Tech&Innovation

Animal’s Teeth Lead to a Scientific Discovery

Inside the teeth of a large mollusk, people have discovered a rare mineral, which had only ever before been found inside rocks. The mollusk is a creature called a chiton, which is found along rocky coastlines. 

The new discovery provides explanations for so many things that the chitons do which are thought to be biological marvels. The mineral, santabarbaraite allows the chiton to chew on rocks to find food. Because of this discovery, scientists have been able to 3D print a replica of the tooth, and use it as a foundation to create new durable, ultrahard materials. 

“This mineral has only been observed in geological specimens in very tiny amounts and has never before been seen in a biological context,” said Northwestern’s Derk Joester, the study’s senior author. “It has high water content, which makes it strong with low density. We think this might toughen the teeth without adding a lot of weight.”

An article published by Northwestern University explains more about the mineral and its uses. 

“One of the hardest known materials in nature, chiton teeth are attached to a soft, flexible, tongue-like radula, which scrapes over rocks to collect algae and other food. Having long studied chiton teeth, Joester and his team most recently turned to Cryptochiton stelleri, a giant, reddish-brown chiton that is sometimes affectionately referred to as the “wandering meatloaf.”

To examine the tooth, the research team went to Argonne National Laboratory’s Advanced Photon Source for synchrotron spectroscopy, as well as transmission electron microscopy. The results showed that santabarbaraite was dispersed throughout the chiton’s upper stylus, which is a long, hollow structure that connects the head of the tooth to the radula membrane, which is flexible. 

“The stylus is like the root of a human tooth, which connects the cusp of our tooth to our jaw,” Joester said. “It’s a tough material composed of extremely small nanoparticles in a fibrous matrix made of biomacromolecules, similar to bones in our body.”

Later, the group attempted to recreate this mineral through 3D printing. Their endeavor was successful, and they were able to replicate the mineral in a matter of days, something that the chiton took millions of years to develop. The chiton tooth is a piece biological technology that we can use in the future.

■ Requirement 1: Write out the passage from the article on chiton teeth, starting at "Tech&Innovation" and ending at "durable, ultrahard materials.".
■ Requirement 2: Render this sentence from the article on chiton teeth in Spanish: "The mollusk is a creature called a chiton, which is found along rocky coastlines."

■ Material provided:
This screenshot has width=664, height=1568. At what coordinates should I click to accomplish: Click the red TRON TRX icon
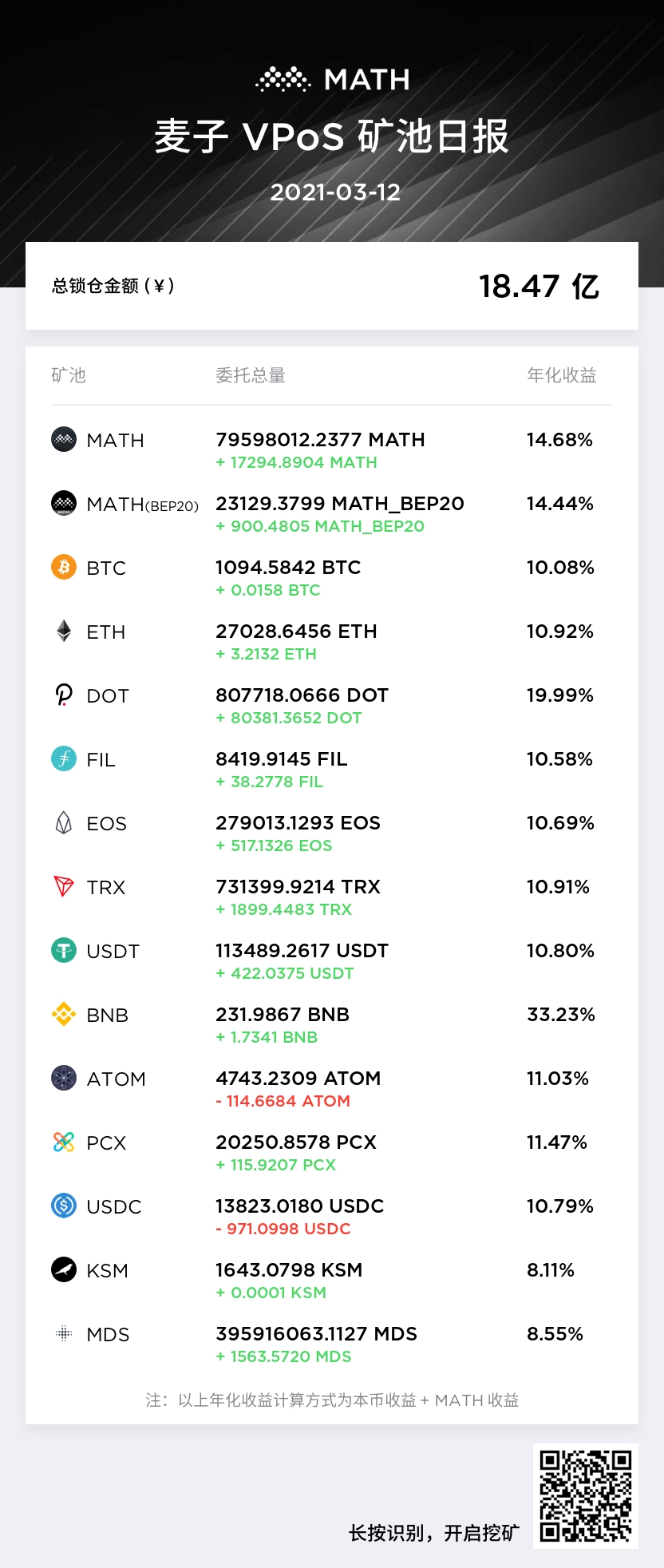click(x=64, y=886)
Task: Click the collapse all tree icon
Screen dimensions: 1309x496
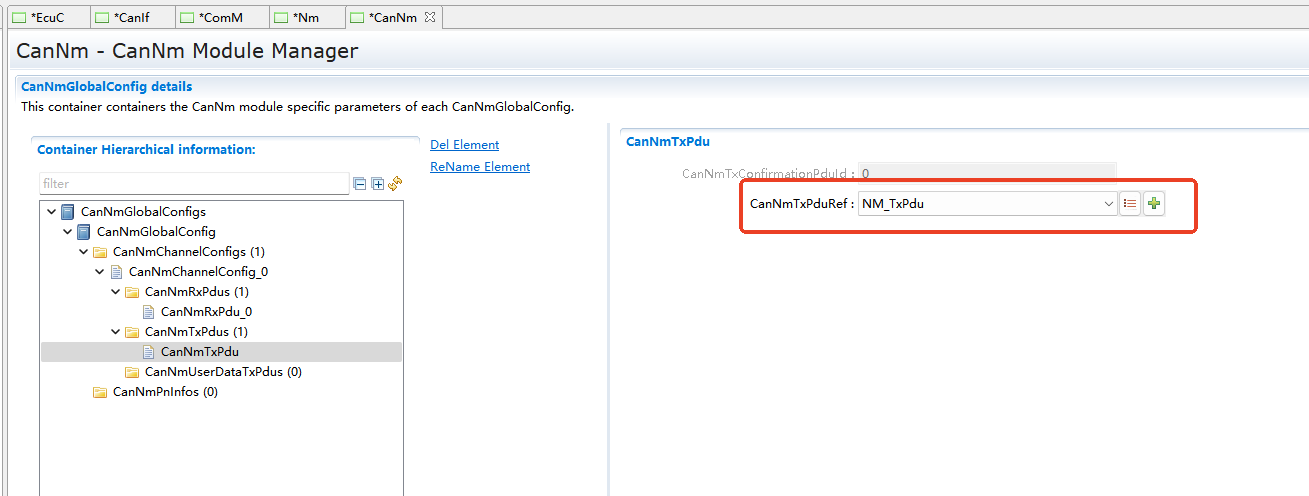Action: pyautogui.click(x=360, y=184)

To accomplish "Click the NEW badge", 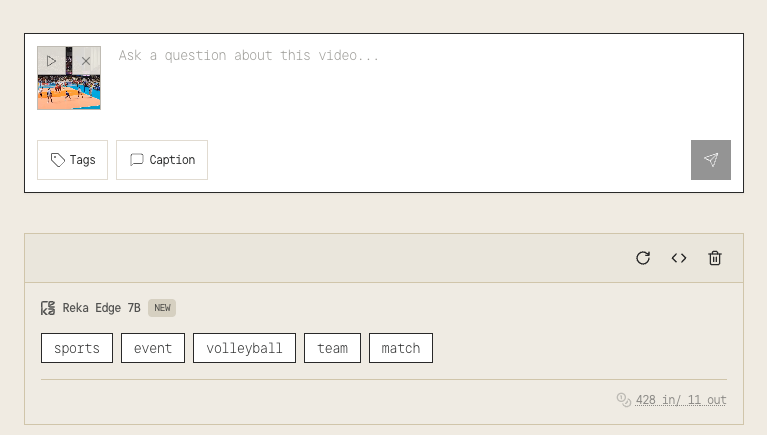I will pos(162,308).
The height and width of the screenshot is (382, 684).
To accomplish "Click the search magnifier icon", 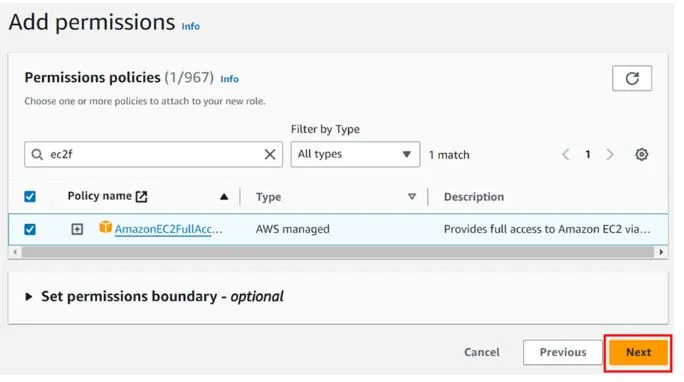I will (37, 154).
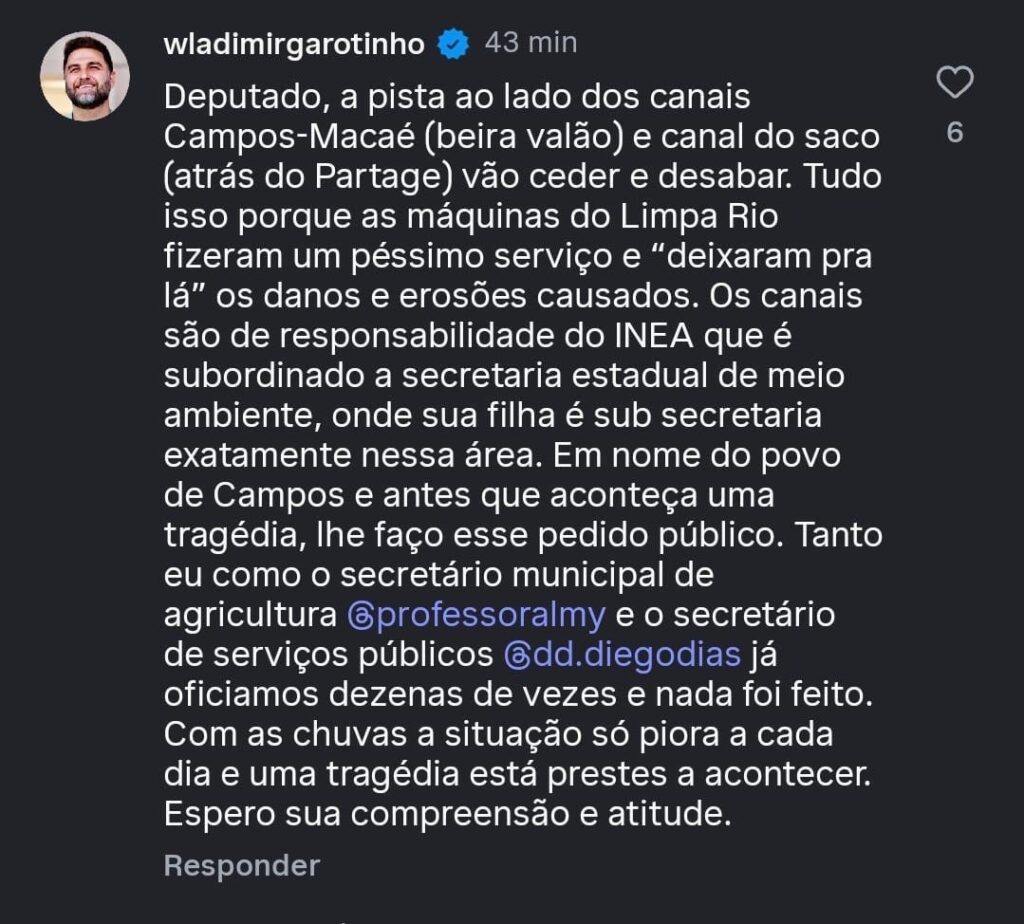Click Responder to reply to the comment

click(x=241, y=865)
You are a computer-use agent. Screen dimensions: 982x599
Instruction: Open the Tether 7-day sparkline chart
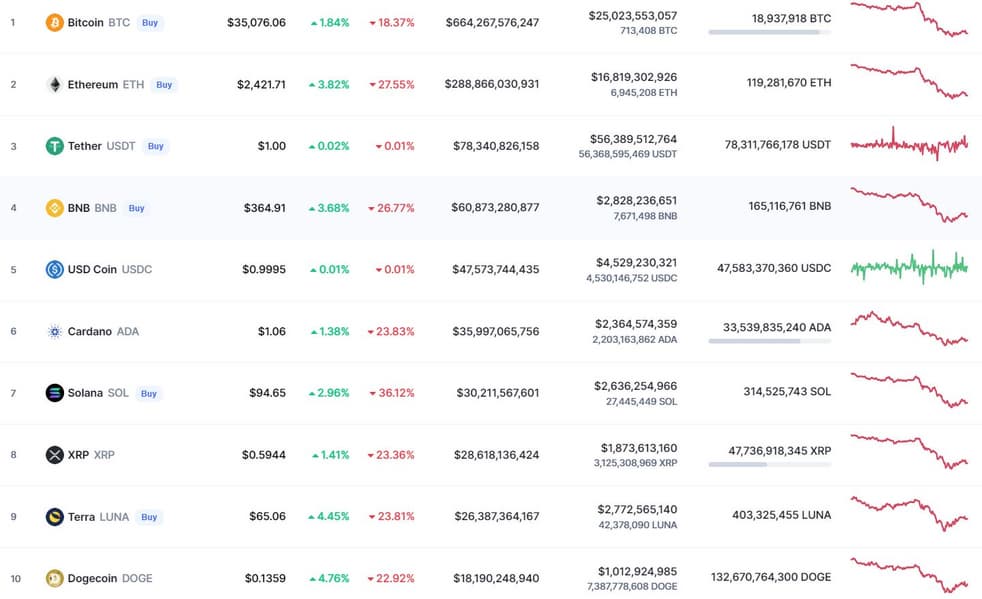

■ Task output 1:
Tech&Innovation

Animal’s Teeth Lead to a Scientific Discovery

Inside the teeth of a large mollusk, people have discovered a rare mineral, which had only ever before been found inside rocks. The mollusk is a creature called a chiton, which is found along rocky coastlines. 

The new discovery provides explanations for so many things that the chitons do which are thought to be biological marvels. The mineral, santabarbaraite allows the chiton to chew on rocks to find food. Because of this discovery, scientists have been able to 3D print a replica of the tooth, and use it as a foundation to create new durable, ultrahard materials.

■ Task output 2: El molusco es una criatura llamada quitón, que se encuentra a lo largo de las costas rocosas.